▶ **Direction A**
In the French toll thread, why does the poster whose vehicle weighs 3900kg think the toll booths use a height sensor? Answer in one to three sentences.
▶ **Direction B**
Rewrite the stretch from "Same for us" through "good tale anyway." in the French toll thread, putting "motorhome" in place of "van".

▶ **Excerpt provided**
>> BEGIN

# Class 3 French Toll Rate



## m30 (Apr 17, 2017)

Hi folks,

we are toying with the idea of getting a bigger van with a fixed bed, and whilst looking at various options, i happened to look into the different French toll classes. Now as i understand it class 2 is anything up to 3m high and 3.5 t in weight, whereas anything over either 3m high and/or 3.5t goes up to class 3. Do the French toll booths know our gross weight from our number plate? or is it just a case of taller vehicle breaking a beam at 3m from the ground when you drive into the booth lane? If you had a motohome over 3.5t but less than 3m high would you sneak through on class 2?

I know that a vehicle registered in france would be in the system so to speak, but us just being visitors could make things different.

Thanks in advance

Stu


----------



## yeoblade (Apr 17, 2017)

At 3.8t and 3.1 high we have only ever been charged class 2 , mind you I wouldn't want to be stung for the class 3 rate, that is a lot more


----------



## MarkJ (Apr 17, 2017)

Same for us - on the auto booths in France and Spain we come up as class 2 though weigh in at 3.85t. 

Mind you, our van is downrated to 3.5t in Europe, only upped to 3.85t for the UK, so unless they demand to see the plate I reckon we could talk a good tale anyway.


----------



## Deleted member 9849 (Apr 17, 2017)

We are 3900kg and have always been charged as class 2 but are just less than 3mts high.The previous autotrail was charged as class 2 until I had a Sat dome fitted which took it over 3mts high.After that it was always charged as class 3 which is quite a bit more expensive.It must be a height sensor that measures the van as you approach the toll booth.


----------



## Budgie (Apr 18, 2017)

>> END

▶ **Record set**
>> BEGIN

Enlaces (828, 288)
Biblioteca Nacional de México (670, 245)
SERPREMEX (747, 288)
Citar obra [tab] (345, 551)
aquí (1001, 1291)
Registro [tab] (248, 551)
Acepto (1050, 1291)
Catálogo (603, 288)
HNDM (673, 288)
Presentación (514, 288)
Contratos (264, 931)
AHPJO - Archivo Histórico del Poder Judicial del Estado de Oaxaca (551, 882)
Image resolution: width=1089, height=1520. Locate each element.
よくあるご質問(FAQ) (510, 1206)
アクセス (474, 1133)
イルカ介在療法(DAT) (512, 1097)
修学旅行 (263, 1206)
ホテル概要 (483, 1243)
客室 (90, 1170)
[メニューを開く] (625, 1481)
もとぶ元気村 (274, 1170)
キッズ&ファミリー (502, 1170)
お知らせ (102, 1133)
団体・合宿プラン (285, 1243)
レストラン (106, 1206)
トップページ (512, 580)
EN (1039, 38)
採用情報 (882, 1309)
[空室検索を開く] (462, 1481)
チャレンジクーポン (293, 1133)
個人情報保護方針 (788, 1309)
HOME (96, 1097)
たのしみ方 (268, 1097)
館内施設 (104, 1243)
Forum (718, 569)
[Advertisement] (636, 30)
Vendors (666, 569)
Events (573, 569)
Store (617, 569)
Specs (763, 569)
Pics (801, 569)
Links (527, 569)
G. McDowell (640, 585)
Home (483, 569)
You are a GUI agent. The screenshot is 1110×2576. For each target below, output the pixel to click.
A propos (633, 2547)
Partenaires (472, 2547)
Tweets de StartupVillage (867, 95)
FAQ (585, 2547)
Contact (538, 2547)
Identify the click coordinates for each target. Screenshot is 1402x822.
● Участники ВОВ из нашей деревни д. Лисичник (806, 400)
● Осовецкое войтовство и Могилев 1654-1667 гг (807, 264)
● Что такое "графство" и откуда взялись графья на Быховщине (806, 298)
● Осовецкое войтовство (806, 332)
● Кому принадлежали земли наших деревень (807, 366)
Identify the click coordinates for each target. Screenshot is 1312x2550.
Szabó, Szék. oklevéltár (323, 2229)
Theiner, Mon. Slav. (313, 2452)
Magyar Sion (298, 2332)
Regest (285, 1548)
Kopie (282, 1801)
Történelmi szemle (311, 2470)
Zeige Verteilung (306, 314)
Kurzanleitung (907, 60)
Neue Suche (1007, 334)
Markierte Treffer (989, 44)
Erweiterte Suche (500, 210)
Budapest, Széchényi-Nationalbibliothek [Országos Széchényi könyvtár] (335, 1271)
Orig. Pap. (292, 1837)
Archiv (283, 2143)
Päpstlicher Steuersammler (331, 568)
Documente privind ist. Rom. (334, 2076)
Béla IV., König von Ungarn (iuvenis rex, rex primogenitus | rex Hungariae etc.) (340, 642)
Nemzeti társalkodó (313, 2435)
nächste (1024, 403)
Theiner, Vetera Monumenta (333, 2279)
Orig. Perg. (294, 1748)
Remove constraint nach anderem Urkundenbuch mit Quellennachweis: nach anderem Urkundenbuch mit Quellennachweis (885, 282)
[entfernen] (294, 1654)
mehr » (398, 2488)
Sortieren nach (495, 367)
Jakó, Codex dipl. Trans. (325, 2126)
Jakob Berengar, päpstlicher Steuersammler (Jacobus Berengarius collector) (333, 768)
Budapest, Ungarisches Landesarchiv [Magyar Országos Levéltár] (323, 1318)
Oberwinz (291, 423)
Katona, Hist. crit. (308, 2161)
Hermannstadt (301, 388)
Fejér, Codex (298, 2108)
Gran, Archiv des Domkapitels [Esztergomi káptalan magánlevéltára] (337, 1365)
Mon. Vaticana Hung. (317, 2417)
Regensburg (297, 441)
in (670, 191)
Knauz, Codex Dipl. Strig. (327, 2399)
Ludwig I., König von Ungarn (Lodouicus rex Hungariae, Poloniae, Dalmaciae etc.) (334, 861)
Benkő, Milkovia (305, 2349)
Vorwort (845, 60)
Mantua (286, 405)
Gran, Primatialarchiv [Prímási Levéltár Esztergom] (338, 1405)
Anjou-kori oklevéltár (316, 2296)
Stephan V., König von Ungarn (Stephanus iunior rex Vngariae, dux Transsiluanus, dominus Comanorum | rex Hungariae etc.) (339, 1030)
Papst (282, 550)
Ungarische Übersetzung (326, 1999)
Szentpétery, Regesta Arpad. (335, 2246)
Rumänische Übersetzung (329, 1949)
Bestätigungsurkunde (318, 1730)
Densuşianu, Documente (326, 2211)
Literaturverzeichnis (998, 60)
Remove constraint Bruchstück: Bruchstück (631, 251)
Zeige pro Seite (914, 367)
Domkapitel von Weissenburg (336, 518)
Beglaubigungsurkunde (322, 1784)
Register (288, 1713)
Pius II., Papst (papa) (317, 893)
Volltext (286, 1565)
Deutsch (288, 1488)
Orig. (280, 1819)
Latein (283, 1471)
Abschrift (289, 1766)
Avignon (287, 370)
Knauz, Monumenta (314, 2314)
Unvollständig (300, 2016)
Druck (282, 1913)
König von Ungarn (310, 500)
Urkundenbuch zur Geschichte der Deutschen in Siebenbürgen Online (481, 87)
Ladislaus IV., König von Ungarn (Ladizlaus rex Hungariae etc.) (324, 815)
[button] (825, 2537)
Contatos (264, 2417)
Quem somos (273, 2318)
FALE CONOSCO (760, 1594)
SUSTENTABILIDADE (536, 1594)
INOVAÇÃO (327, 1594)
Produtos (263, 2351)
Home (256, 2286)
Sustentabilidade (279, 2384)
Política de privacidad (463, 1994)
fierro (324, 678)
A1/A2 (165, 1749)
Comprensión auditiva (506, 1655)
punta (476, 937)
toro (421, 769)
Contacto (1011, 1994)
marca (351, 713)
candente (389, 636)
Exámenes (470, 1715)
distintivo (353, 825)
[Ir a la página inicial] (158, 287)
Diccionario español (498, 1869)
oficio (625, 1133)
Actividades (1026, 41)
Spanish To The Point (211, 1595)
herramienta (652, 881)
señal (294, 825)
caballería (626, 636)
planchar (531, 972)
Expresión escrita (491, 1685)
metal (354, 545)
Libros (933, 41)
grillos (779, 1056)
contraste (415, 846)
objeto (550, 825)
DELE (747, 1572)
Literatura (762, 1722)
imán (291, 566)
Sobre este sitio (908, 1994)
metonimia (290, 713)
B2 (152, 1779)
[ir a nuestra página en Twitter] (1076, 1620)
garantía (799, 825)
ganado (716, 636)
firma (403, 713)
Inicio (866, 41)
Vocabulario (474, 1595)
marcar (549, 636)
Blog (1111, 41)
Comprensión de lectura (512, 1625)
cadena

>> END

▶ **Exercise output A**
Their previous autotrail was charged class 2 until a satellite dome was fitted that took it over 3 meters high. After that, it was always charged class 3.

▶ **Exercise output B**
Same for us - on the auto booths in France and Spain we come up as class 2 though weigh in at 3.85t. 

Mind you, our motorhome is downrated to 3.5t in Europe, only upped to 3.85t for the UK, so unless they demand to see the plate I reckon we could talk a good tale anyway.